#### VORLIEGENDER AUSZUG:
_____
Erinnerst du dich? (S. 12-29)

In dieser Erzählung geht es um die Problematik der Liebesheirat. Der Ich-Erzähler soll eine Frau heiraten, für die er keine Gefühle hat. Sein Vater belehrt ihn, dass Männer keine Liebe nötig hätten. Doch wie es der Zufall will, verliebt sich der Erzähler in eine andere Frau. Diese Geschichte ist so arrangiert, dass der Erzähler in Rückblicken von der gemeinsamen Vergangenheit berichtet und in Erinnerungen schwelgt.

 

Eine deutsche Leidenschaft namens Nudelsalat (S. 31-37)

Hier wird auf die Besonderheiten der deutschen und arabischen Gastfreundschaft eingegangen, und das auf amüsante Art und Weise. Ich musste während der Lektüre dieser feinsinnigen Geschichte sehr schmunzeln. Anders als in Deutschland sei es in Damaskus unhöflich, wenn die Gäste bei einer Einladung etwas zum Essen mitbringen, so der Erzähler. Typische Verhaltensweisen von Deutschen werden genüsslich auf die Schippe genommen und seziert.

 

Leichenschmaus (S. 37-50)

In dieser ebenfalls sehr lustigen Erzählungen berichtet der Erzähler davon, mit welchen deutschen Wörtern er zuerst in Berührung kam: Raureif und Ausverkauf. Und nicht zuletzt: Leichenschmaus. Es folgen vergnügliche Reflexionen über die Wortbildung in der deutschen Sprache. Auch die deutsche „Friedhofskultur“ befremdet den Erzähler. Auch die Art zu trauern unterscheide sich bei Arabern und Deutschen.

 

Warum ist ein Kaufhaus kein Basar (S. 69-73)
_____
#### DATENABSCHNITT:
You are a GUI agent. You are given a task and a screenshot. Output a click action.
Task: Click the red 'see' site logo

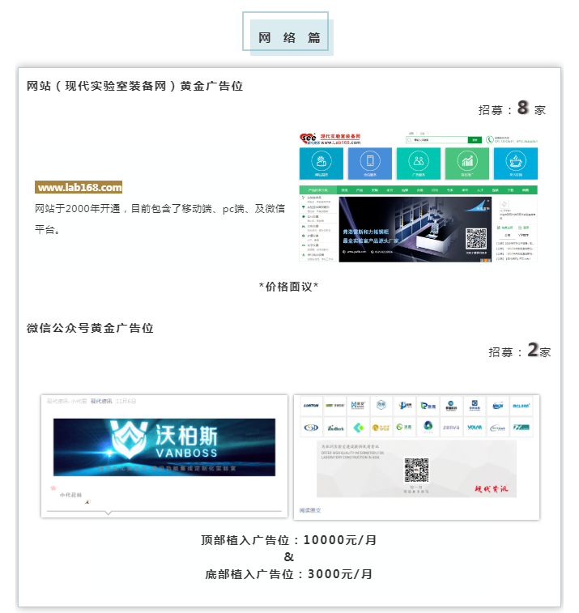pyautogui.click(x=308, y=138)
_____
#### ARBEITSANWEISUNGEN:
- a) Beantworten Sie, was laut dem Textauszug in Damaskus als unhöflich gilt.
- b) Zitieren Sie aus dem Textauszug genau die Stelle von „In dieser ebenfalls“ bis „Arabern und Deutschen.“.
Die Zeilen spielen hierfür keine Rolle.

#### ANTWORTEN JE AUFGABE:
- a) Es gilt als unhöflich, wenn die Gäste bei einer Einladung etwas zum Essen mitbringen.

- b)
In dieser ebenfalls sehr lustigen Erzählungen berichtet der Erzähler davon, mit welchen deutschen Wörtern er zuerst in Berührung kam: Raureif und Ausverkauf. Und nicht zuletzt: Leichenschmaus. Es folgen vergnügliche Reflexionen über die Wortbildung in der deutschen Sprache. Auch die deutsche „Friedhofskultur“ befremdet den Erzähler. Auch die Art zu trauern unterscheide sich bei Arabern und Deutschen.